## [EXCERPT TO READ]
++++++
AAWSAP: The $22 Million Pentagon Program That Studied UFOs, Werewolves, and Interdimensional Beings at Skinwalker Ranch

In late 2008, the Defense Intelligence Agency awarded a $22 million contract to Bigelow Aerospace Advanced Space Studies (BAASS) to run AAWSAP — the Advanced Aerospace Weapon System Applications Program. It was not, as the New York Times originally reported in 2017, merely a program to study UAP sightings. It was a comprehensive investigation into what its researchers called anomalous phenomena — including events at Skinwalker Ranch in Utah that no mainstream defence contractor would admit to studying.

What AAWSAP Actually Studied

AAWSAP’s scope, documented in the book Skinwalkers at the Pentagon by Senator Harry Reid’s staffers, included:

  • UAP sightings and encounters by military personnel
  • Poltergeist activity and physical manifestations at Skinwalker Ranch
  • Cattle mutilations on and around the property
  • Apparent interdimensional or non-physical entities described by ranch personnel and investigators
  • Physiological effects on witnesses, including radiation-like injuries, neurological changes and psychological disturbances
  • The hypothesis that UAP and paranormal phenomena may share a common non-human intelligence source

Bigelow Aerospace owned Skinwalker Ranch during the AAWSAP period. Robert Bigelow, a Nevada real estate billionaire and longtime UAP researcher, had purchased it specifically for scientific investigation. The DIA’s funding effectively made Skinwalker Ranch a classified government research site, operated through a private contractor.
++++++
## [REQUIRED ACTION]
Continue the article on the Pentagon's AAWSAP program, picking up right after its final sentence about Skinwalker Ranch becoming a classified government research site.

## [Collected data entries]
++++++
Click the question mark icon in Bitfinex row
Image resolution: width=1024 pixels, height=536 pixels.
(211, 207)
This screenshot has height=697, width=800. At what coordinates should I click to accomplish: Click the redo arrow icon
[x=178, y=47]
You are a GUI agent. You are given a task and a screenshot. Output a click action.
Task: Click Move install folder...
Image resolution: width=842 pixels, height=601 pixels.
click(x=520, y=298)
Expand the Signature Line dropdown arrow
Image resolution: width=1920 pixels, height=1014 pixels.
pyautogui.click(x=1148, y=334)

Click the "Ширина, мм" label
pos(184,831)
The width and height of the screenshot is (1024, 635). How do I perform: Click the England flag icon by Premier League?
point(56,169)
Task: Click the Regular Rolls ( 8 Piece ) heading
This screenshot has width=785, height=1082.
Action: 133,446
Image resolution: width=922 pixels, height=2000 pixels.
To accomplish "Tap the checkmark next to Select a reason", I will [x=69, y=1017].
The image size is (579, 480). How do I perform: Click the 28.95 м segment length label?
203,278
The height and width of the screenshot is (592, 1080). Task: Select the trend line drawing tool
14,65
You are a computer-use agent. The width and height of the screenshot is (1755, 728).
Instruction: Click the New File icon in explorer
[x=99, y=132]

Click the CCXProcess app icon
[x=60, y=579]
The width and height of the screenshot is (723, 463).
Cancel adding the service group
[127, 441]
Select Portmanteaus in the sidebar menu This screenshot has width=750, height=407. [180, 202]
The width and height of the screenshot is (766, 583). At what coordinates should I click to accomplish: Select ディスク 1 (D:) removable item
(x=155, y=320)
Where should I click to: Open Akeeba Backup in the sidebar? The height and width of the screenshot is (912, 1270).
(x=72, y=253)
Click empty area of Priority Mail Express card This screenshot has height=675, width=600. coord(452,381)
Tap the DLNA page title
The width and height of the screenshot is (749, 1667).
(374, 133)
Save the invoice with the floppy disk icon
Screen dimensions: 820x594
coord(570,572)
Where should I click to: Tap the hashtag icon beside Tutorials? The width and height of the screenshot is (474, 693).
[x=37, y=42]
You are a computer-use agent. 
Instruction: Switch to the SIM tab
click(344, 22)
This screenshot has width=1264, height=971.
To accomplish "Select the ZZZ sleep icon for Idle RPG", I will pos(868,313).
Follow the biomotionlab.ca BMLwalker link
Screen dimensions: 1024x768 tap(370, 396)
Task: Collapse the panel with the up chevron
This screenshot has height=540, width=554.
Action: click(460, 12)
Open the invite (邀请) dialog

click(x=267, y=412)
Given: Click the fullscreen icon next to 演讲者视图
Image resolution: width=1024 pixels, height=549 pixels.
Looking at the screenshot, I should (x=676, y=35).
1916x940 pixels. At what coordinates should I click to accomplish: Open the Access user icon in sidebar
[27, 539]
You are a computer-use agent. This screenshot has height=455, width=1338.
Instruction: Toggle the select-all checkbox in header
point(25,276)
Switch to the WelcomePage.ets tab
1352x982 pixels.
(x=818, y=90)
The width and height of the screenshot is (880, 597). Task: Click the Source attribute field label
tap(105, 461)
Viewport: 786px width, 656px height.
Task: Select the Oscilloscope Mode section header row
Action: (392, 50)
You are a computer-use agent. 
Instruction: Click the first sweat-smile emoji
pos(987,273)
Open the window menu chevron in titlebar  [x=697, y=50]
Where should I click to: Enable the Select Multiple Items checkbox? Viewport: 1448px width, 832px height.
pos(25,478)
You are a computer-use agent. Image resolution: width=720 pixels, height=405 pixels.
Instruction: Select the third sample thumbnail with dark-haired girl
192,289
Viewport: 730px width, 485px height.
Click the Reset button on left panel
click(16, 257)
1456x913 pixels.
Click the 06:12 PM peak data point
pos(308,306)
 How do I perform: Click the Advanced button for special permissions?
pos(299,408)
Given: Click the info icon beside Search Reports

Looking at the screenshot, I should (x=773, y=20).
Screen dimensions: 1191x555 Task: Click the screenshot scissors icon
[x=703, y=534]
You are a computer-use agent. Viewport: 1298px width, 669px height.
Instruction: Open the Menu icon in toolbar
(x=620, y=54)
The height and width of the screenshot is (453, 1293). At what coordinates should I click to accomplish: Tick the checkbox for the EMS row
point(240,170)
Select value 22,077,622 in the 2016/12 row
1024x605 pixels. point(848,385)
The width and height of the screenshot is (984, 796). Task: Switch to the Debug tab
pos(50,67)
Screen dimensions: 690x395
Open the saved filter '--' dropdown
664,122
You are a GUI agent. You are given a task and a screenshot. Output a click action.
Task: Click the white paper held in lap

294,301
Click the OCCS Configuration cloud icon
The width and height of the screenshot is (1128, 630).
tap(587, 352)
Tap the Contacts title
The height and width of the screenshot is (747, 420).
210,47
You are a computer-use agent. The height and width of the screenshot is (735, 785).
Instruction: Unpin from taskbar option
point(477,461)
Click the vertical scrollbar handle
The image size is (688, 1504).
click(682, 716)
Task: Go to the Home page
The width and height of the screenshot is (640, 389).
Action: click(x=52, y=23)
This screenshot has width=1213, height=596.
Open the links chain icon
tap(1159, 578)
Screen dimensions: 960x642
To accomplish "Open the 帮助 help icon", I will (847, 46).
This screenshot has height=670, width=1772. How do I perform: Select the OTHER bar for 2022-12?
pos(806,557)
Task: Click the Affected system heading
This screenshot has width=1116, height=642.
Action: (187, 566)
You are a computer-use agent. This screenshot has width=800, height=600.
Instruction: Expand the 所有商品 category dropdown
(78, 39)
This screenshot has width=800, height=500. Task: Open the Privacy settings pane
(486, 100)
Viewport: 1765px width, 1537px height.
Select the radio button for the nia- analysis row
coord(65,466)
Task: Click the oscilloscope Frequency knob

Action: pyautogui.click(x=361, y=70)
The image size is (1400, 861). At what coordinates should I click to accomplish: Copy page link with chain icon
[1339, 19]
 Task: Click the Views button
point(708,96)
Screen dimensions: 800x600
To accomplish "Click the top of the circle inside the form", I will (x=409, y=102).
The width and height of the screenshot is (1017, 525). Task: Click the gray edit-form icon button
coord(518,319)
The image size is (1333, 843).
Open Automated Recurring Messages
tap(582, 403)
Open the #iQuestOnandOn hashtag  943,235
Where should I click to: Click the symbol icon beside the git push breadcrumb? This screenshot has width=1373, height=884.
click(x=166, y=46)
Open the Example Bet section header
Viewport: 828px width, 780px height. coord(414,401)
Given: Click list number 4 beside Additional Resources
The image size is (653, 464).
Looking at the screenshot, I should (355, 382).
++++++
## [YOUR RESPONSE]
AAWSAP Became AATIP

Luis Elizondo, the man who went public in 2017 after resigning from the Pentagon, headed what he called the Advanced Aerospace Threat Identification Program (AATIP) — a different, later program that evolved from AAWSAP but was not the same thing. This distinction became central to a long-running dispute about what the $22 million actually funded and who ran what. The Black Vault’s John Greenewald Jr. spent years documenting the contradictions in the official record.

What is not disputed: the DIA paid $22 million to a private contractor to study phenomena that no official government program would acknowledge studying. The program ran from 2008 to 2011. Its products — 38 research reports on topics from warp drive to consciousness to the biology of UAP witness injuries — remain largely classified.

The Oracle Assessment

AAWSAP is the programme that proves the US government was not merely tracking lights in the sky. It was funding research into the hypothesis that UAP represent a non-human intelligence that interacts with human consciousness, causes physiological effects, and may operate across physical and non-physical dimensions simultaneously. That is not a fringe claim — it is what a $22 million DIA contract was paying Bigelow Aerospace to investigate.

The 38 AAWSAP research reports. That’s what should be in RG 615. Watch for them.